Data listing:
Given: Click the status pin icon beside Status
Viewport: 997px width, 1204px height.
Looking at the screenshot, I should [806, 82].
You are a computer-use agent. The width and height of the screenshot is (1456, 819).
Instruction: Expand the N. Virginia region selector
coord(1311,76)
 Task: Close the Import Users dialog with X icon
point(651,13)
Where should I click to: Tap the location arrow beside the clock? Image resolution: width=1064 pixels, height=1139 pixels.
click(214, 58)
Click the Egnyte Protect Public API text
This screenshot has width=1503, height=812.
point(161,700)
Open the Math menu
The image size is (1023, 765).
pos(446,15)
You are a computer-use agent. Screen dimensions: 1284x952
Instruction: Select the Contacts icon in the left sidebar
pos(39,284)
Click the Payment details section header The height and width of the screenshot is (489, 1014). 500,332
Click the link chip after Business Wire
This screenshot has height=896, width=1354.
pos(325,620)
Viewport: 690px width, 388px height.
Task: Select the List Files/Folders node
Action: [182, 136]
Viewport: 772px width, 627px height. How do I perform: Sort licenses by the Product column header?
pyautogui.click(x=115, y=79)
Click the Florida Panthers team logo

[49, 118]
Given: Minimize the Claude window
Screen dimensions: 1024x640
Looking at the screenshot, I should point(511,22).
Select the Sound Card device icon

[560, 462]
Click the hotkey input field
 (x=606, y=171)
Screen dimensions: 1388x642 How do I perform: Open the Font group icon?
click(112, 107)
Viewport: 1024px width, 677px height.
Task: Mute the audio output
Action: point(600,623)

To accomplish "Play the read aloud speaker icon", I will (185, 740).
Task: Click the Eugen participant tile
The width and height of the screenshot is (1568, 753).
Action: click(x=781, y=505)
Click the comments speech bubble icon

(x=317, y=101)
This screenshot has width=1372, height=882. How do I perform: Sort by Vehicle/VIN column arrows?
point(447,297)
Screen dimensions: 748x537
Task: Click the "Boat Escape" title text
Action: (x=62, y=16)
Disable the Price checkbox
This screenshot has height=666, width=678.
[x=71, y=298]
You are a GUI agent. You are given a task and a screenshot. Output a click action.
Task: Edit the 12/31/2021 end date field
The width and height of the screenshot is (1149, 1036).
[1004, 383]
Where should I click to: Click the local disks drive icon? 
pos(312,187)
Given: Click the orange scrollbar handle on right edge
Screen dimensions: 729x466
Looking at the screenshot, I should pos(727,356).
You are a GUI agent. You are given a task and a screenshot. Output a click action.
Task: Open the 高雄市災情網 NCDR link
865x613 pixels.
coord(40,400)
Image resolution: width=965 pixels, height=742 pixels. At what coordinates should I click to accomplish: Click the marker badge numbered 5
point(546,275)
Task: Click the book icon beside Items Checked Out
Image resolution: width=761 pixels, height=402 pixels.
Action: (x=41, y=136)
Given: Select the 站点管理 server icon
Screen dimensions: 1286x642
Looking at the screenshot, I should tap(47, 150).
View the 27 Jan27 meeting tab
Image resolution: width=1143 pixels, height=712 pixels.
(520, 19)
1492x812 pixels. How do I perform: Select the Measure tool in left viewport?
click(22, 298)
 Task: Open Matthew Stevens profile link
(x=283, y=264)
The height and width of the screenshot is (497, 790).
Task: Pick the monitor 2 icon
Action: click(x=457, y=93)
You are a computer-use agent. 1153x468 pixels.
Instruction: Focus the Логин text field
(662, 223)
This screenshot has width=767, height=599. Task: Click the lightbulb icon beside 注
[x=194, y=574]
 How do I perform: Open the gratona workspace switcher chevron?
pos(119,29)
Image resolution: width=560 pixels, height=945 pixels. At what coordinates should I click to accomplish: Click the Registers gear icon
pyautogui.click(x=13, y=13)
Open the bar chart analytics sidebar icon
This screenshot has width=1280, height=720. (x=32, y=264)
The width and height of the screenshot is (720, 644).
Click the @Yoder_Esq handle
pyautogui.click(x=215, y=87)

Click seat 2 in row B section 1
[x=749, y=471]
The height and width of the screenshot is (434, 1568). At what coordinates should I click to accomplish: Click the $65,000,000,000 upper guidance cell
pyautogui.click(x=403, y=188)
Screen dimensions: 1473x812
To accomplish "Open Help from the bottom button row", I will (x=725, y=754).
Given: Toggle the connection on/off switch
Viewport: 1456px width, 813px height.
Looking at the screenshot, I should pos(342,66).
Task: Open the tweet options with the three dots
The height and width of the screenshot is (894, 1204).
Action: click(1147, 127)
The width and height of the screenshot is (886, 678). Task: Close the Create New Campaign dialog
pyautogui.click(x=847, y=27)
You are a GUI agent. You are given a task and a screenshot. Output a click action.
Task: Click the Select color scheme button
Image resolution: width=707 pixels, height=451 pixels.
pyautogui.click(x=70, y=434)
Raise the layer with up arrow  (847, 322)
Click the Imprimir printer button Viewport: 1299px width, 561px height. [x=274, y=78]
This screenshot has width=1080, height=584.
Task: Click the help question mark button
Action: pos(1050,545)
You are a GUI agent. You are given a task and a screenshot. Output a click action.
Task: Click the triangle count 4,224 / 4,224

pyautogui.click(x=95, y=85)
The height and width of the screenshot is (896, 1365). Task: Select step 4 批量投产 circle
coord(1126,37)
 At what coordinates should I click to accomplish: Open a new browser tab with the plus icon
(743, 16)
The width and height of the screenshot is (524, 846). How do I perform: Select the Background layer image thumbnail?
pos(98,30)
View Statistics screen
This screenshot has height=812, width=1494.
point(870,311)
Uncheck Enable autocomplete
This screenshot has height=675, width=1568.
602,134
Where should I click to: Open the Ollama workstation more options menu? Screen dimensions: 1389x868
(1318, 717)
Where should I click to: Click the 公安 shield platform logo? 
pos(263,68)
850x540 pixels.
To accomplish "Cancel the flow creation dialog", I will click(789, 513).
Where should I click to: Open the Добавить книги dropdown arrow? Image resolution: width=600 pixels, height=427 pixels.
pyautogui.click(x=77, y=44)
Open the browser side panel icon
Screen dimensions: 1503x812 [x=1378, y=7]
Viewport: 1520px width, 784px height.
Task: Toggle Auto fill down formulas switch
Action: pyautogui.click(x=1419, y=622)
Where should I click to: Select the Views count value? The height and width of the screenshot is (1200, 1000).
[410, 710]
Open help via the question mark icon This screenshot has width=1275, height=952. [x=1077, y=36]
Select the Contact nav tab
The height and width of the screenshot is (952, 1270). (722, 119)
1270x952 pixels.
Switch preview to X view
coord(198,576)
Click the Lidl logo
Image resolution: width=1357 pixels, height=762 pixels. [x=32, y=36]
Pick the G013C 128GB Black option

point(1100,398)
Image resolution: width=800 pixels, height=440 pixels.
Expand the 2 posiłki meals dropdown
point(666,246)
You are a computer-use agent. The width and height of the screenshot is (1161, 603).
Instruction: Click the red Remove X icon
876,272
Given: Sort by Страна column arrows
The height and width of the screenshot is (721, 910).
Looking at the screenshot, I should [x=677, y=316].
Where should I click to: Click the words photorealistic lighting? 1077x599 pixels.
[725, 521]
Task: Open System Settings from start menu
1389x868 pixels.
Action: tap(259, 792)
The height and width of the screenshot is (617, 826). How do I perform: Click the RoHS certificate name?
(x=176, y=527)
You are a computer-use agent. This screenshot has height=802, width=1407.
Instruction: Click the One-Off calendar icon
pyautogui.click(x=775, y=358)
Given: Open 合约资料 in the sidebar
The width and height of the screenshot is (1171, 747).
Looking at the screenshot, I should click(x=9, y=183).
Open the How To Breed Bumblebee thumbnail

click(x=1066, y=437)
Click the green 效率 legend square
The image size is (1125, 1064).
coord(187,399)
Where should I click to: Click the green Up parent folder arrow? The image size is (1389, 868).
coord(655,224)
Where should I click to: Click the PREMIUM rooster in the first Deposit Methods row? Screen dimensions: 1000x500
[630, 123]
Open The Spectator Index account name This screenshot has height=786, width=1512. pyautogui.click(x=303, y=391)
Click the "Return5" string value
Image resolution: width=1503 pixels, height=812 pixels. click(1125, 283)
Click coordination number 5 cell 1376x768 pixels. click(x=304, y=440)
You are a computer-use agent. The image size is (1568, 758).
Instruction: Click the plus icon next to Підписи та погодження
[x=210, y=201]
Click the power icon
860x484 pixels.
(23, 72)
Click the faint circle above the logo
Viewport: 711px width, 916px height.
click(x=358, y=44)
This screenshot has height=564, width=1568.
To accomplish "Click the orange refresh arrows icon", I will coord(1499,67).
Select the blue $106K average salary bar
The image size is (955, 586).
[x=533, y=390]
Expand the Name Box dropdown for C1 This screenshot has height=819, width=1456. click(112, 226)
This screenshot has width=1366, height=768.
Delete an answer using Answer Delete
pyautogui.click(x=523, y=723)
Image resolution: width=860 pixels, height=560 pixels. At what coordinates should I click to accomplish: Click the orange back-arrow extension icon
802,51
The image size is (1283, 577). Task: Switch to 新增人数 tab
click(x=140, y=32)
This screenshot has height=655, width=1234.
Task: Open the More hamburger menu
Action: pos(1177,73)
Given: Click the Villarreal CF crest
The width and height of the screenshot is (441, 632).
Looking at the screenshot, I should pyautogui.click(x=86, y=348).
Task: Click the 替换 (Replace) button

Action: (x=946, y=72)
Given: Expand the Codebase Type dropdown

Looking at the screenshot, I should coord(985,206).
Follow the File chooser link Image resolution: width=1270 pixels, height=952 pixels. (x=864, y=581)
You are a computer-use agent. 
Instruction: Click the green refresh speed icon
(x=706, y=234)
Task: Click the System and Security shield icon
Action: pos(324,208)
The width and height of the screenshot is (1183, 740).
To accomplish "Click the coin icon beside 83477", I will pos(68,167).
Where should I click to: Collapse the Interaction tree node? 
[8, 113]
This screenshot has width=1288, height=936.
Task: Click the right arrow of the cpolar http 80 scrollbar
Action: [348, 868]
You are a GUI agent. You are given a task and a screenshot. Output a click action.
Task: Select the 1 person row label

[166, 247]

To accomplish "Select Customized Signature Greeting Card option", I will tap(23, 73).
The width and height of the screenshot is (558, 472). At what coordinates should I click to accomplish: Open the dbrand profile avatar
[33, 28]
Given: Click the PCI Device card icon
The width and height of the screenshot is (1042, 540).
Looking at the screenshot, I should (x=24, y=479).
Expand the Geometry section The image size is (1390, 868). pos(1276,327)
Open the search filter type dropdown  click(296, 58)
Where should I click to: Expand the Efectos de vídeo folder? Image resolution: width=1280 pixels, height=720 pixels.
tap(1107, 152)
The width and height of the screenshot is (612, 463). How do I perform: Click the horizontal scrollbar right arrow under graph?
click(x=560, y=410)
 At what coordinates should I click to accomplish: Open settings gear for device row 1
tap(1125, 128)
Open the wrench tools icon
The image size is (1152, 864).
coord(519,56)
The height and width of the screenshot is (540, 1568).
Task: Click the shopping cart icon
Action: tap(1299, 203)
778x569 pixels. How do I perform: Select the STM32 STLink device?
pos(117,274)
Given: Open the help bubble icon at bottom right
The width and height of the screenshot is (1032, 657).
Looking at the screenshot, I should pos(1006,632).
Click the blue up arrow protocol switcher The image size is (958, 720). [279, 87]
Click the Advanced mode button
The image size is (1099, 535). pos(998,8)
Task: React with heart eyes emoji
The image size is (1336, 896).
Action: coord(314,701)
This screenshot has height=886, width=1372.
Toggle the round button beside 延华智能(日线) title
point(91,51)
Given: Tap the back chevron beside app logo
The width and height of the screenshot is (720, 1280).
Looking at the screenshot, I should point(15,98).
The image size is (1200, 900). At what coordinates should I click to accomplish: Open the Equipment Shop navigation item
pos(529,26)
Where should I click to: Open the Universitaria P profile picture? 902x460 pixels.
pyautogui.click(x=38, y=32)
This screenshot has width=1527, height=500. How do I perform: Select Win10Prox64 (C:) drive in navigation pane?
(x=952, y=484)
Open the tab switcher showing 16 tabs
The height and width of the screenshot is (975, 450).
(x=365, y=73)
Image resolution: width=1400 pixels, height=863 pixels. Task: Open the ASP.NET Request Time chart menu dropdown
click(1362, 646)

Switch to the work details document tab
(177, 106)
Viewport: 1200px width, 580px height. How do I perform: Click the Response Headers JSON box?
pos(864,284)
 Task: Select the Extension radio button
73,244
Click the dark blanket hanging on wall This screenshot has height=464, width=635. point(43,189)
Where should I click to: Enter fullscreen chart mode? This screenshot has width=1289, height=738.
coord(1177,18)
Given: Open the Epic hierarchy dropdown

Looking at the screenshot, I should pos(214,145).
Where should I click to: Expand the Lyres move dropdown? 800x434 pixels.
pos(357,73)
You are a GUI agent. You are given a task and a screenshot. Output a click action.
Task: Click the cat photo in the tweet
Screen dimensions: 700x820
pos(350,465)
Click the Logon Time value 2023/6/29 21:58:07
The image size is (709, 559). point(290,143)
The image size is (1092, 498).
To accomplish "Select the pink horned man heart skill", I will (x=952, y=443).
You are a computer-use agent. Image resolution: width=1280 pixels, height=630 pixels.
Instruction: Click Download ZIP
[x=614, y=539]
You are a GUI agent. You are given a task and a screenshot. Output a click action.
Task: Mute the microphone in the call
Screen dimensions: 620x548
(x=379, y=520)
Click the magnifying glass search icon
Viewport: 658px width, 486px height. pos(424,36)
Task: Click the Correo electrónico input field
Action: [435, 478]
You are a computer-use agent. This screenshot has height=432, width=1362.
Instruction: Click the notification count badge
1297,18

- Problem details: Gather every line of the listing above that contains the string "browser", matching case exactly, and copy each one out.

- The response:
 At what coordinates should I click to accomplish: Open a new browser tab with the plus icon
Open the browser side panel icon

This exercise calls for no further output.